Related Work & Insights¶
- vs. Controlled Generation (Prompts/Fine-tuning/RepE): These methods assume controllability and try to improve it; GenCtrl does not design controllers but verifies the premise of controllability itself, serving as an "upstream diagnostic" for any such mechanism.
- vs. Data-driven Reachable Set Estimation: Previous methods often focused on state reachability rather than output, required unverifiable Lipschitz assumptions, or returned continuous sets that are vacuous for LLMs. This work fills the gap with coarse-grained quantization + distribution-agnostic PAC bounds.
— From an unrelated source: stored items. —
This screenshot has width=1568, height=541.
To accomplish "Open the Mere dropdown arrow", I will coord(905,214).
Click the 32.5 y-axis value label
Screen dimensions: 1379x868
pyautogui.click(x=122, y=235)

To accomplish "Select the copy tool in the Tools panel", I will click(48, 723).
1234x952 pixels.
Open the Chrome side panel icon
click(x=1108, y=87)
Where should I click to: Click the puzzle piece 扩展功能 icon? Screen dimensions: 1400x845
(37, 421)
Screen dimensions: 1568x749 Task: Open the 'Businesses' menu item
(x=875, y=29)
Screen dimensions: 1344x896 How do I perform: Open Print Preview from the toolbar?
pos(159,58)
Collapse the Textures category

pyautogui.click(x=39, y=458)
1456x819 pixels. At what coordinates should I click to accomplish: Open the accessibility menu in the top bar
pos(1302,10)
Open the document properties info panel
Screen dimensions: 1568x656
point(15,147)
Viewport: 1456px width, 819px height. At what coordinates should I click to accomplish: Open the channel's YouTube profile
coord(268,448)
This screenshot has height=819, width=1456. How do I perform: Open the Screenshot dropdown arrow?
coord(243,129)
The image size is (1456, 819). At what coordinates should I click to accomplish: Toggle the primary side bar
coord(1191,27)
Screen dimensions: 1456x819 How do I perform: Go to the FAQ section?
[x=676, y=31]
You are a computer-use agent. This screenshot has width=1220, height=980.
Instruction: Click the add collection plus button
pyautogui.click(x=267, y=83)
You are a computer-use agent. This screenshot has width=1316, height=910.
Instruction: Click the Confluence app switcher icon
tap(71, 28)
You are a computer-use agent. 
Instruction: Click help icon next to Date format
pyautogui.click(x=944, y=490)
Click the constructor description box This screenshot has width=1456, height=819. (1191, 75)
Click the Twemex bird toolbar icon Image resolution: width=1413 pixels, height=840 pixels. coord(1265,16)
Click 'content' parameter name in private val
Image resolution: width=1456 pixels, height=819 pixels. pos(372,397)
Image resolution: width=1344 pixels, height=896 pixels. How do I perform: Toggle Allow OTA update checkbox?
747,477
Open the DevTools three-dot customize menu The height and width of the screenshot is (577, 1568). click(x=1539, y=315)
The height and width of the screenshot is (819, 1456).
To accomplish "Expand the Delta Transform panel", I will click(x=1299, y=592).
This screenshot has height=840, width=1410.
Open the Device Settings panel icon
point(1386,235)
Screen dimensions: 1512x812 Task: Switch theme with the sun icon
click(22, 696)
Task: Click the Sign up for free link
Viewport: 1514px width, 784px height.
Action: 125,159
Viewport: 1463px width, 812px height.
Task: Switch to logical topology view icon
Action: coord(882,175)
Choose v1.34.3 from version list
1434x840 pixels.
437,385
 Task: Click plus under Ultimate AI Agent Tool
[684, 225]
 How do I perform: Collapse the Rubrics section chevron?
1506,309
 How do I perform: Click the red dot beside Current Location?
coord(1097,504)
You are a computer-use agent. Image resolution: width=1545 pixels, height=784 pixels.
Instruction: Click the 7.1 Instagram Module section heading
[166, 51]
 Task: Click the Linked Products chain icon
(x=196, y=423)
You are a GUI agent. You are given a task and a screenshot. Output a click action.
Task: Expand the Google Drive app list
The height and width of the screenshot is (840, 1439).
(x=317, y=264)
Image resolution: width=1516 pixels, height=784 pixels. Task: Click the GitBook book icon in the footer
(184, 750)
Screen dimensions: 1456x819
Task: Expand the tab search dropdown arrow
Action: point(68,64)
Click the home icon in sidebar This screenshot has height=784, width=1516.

- vs. Control Theory in ML: Past applications concentrated on RL or training dynamics; this paper is a rare, grounded attempt to apply reachability/controllability directly to the dialogue settings of large-scale black-box generative models.
Rating¶
- Novelty: ⭐⭐⭐⭐⭐ First formal language + PAC bounds for generative model controllability; addresses a default industry assumption.
- Experimental Thoroughness: ⭐⭐⭐⭐ Covers multiple models/tasks/scales/decoding methods, though most tasks are lower bounds on real-world complexity.
- Writing Quality: ⭐⭐⭐⭐⭐ Clear bridging of control theory and generative models; logical progression of definitions/theorems.
- Value: ⭐⭐⭐⭐⭐ Provides open-source tools + paradigm shift; transforms "control" from a hidden assumption into a verifiable metric.